Organize, sort and index the BAM files and create SAM files (bam -> sam)

Note

  1. Potentially we can run the commands in parallel. This step needs lots of disk I/O so it may be better not to run the command in parallel.
  2. Four steps:
    1. first step - Input: original aligned bam file. Output: <Untreated-3_sn.bam> (1.5 GB). sort alignment file by read name (-n option).
    2. Second step - Input: sorted bam file from 1st step. Output: <Untreated-3_sn.sam> (11 GB). BAM<->SAM conversion. The SAM file generated from these 2 steps will be used in HTSEQ-count.
    3. Third step - Input: original aligned bam file. Output: <Untreated-3_s.bam> (1.2 GB). sort alignment file by chromosomal coordinates.
    4. Fourth step - Input: sorted bam file from 3rd step. Output: <Untreated-3_s.bam.bai> (375 KB). index alignment.
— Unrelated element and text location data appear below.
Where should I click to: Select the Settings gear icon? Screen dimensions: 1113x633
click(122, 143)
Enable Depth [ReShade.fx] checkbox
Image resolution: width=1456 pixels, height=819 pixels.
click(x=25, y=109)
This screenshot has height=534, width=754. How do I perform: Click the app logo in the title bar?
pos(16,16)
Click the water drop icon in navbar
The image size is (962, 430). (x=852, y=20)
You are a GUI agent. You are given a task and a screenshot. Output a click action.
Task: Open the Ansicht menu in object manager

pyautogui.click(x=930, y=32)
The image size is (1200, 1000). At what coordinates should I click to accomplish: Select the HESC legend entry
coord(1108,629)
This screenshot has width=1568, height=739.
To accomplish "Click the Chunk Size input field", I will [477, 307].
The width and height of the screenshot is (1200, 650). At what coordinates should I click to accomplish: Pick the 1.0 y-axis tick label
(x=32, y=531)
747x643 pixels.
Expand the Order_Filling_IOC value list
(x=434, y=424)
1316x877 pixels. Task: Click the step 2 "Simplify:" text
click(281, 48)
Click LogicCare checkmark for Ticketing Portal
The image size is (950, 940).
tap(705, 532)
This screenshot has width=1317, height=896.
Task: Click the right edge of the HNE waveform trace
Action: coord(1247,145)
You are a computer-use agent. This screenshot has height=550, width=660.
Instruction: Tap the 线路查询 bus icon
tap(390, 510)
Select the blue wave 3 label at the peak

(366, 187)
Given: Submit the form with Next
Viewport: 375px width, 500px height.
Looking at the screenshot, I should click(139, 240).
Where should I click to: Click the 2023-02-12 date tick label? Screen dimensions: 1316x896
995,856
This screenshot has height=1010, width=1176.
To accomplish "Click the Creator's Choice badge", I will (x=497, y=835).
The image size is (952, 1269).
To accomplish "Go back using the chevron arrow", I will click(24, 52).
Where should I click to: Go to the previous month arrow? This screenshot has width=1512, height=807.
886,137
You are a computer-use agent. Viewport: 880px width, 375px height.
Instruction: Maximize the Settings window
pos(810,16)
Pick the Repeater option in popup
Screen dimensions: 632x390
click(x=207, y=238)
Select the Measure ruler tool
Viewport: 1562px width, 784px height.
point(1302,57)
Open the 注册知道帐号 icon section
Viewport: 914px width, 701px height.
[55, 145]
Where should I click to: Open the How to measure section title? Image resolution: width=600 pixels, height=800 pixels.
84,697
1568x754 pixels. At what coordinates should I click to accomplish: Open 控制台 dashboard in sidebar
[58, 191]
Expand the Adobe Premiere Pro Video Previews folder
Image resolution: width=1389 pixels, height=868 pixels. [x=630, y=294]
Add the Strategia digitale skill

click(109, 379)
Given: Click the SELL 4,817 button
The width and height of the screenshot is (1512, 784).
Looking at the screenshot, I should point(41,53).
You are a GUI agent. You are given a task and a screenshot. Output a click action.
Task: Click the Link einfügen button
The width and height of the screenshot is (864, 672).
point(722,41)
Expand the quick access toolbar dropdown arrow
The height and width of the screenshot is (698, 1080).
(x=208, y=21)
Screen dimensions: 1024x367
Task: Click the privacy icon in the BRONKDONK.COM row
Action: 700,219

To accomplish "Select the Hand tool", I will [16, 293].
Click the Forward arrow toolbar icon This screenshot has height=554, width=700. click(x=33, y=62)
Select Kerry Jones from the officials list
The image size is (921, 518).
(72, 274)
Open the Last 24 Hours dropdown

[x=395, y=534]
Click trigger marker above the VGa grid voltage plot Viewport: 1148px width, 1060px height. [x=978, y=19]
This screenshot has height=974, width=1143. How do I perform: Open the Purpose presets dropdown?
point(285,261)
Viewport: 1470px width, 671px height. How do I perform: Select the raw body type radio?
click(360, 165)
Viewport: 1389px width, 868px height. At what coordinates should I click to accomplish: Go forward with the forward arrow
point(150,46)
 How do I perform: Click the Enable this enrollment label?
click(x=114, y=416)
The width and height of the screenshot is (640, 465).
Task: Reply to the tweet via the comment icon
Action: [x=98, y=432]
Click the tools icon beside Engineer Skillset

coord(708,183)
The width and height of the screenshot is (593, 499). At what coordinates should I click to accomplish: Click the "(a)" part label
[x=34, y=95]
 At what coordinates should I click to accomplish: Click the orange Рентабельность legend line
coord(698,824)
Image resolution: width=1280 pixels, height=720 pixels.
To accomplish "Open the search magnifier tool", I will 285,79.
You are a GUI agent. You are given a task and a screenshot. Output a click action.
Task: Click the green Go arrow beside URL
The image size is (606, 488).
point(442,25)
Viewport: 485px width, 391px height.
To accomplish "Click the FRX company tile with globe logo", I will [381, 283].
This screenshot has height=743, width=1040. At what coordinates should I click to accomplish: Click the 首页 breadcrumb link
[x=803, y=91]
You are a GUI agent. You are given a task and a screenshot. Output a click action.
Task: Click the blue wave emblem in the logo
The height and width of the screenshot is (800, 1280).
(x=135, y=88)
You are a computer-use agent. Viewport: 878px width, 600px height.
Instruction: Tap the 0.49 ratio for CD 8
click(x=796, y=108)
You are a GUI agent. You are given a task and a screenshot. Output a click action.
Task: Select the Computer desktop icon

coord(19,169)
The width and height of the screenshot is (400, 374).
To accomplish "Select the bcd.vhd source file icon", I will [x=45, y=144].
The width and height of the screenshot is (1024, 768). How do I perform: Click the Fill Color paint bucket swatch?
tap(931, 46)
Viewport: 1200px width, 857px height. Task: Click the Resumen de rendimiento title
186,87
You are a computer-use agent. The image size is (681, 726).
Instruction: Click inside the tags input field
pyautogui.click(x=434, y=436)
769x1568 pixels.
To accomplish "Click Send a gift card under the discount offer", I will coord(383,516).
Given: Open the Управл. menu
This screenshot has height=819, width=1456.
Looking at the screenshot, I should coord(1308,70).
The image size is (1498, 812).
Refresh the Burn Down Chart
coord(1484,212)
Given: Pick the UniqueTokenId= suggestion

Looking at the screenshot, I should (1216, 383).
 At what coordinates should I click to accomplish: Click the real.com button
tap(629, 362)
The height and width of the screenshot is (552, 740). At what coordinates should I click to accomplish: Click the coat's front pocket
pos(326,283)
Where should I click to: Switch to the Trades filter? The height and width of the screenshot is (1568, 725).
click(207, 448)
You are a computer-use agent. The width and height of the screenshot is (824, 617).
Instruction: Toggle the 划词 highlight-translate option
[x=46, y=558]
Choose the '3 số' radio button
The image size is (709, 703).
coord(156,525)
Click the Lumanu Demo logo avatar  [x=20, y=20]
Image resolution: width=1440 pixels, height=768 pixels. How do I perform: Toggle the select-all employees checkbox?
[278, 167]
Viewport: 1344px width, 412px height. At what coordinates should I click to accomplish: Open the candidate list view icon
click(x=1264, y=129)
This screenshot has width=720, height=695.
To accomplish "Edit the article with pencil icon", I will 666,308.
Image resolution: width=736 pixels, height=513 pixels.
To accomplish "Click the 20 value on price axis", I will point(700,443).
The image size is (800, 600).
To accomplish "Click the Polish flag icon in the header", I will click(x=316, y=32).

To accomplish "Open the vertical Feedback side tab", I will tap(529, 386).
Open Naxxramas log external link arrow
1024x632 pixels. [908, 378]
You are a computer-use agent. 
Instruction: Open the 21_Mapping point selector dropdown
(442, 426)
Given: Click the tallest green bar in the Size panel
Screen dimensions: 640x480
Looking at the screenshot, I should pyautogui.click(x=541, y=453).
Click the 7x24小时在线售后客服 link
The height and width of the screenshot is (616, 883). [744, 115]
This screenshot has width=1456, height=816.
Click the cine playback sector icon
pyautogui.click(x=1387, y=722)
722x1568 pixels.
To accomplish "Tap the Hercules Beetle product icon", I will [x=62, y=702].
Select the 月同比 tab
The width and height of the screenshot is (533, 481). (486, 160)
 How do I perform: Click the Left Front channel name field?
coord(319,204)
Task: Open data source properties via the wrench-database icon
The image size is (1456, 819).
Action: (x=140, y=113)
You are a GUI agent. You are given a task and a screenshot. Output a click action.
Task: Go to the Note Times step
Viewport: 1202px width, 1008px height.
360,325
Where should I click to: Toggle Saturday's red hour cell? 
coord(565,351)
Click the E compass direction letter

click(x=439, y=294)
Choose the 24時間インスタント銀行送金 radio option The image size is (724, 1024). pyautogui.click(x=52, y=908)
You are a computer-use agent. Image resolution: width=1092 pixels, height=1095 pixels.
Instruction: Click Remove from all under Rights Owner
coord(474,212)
The SAM and BAI files generated from these 2 steps together with GTF file will be used in IGV.
  3. Examples how to use. See here
for(i in seq_len(nrow(samples))) {
 lib = samples$LibraryName[i]
 ob = file.path(lib, "accepted_hits.bam")
 # sort by name, convert to SAM for htseq-count
 cat(paste0("samtools sort -n ",ob," ",lib,"_sn"),"\n")
 cat(paste0("samtools view -o ",lib,"_sn.sam ",lib,"_sn.bam"),"\n")
 # sort by position and index for IGV
 cat(paste0("samtools sort ",ob," ",lib,"_s"),"\n")
 cat(paste0("samtools index ",lib,"_s.bam"),"\n\n")
}

samtools sort -n Untreated-3/accepted_hits.bam Untreated-3_sn
samtools view -o Untreated-3_sn.sam Untreated-3_sn.bam
samtools sort Untreated-3/accepted_hits.bam Untreated-3_s
samtools index Untreated-3_s.bam

samtools sort -n Untreated-4/accepted_hits.bam Untreated-4_sn
samtools view -o Untreated-4_sn.sam Untreated-4_sn.bam
samtools sort Untreated-4/accepted_hits.bam Untreated-4_s
samtools index Untreated-4_s.bam

samtools sort -n CG8144_RNAi-3/accepted_hits.bam CG8144_RNAi-3_sn
samtools view -o CG8144_RNAi-3_sn.sam CG8144_RNAi-3_sn.bam
samtools sort CG8144_RNAi-3/accepted_hits.bam CG8144_RNAi-3_s
samtools index CG8144_RNAi-3_s.bam 

samtools sort -n CG8144_RNAi-4/accepted_hits.bam CG8144_RNAi-4_sn
samtools view -o CG8144_RNAi-4_sn.sam CG8144_RNAi-4_sn.bam
samtools sort CG8144_RNAi-4/accepted_hits.bam CG8144_RNAi-4_s
samtools index CG8144_RNAi-4_s.bam

samtools sort -n Untreated-1/accepted_hits.bam Untreated-1_sn
samtools view -o Untreated-1_sn.sam Untreated-1_sn.bam
samtools sort Untreated-1/accepted_hits.bam Untreated-1_s
samtools index Untreated-1_s.bam

samtools sort -n CG8144_RNAi-1/accepted_hits.bam CG8144_RNAi-1_sn
samtools view -o CG8144_RNAi-1_sn.sam CG8144_RNAi-1_sn.bam
samtools sort CG8144_RNAi-1/accepted_hits.bam CG8144_RNAi-1_s
samtools index CG8144_RNAi-1_s.bam

samtools sort -n Untreated-6/accepted_hits.bam Untreated-6_sn
samtools view -o Untreated-6_sn.sam Untreated-6_sn.bam
samtools sort Untreated-6/accepted_hits.bam Untreated-6_s
samtools index Untreated-6_s.bam 

Output from console

[bam_sort_core] merging from 15 files...

Inspect alignments with IGV

The following screenshot was taken from another (small) dataset. There are 100 sequences in the fq file. The reference genome has only 13 sequences. See also this post.

IGV.png IGV whole.png

To use IGV, we have to run samtools twice (one is to get sorted bam file, and the other is to get bai file). Both bam and bai files are binary.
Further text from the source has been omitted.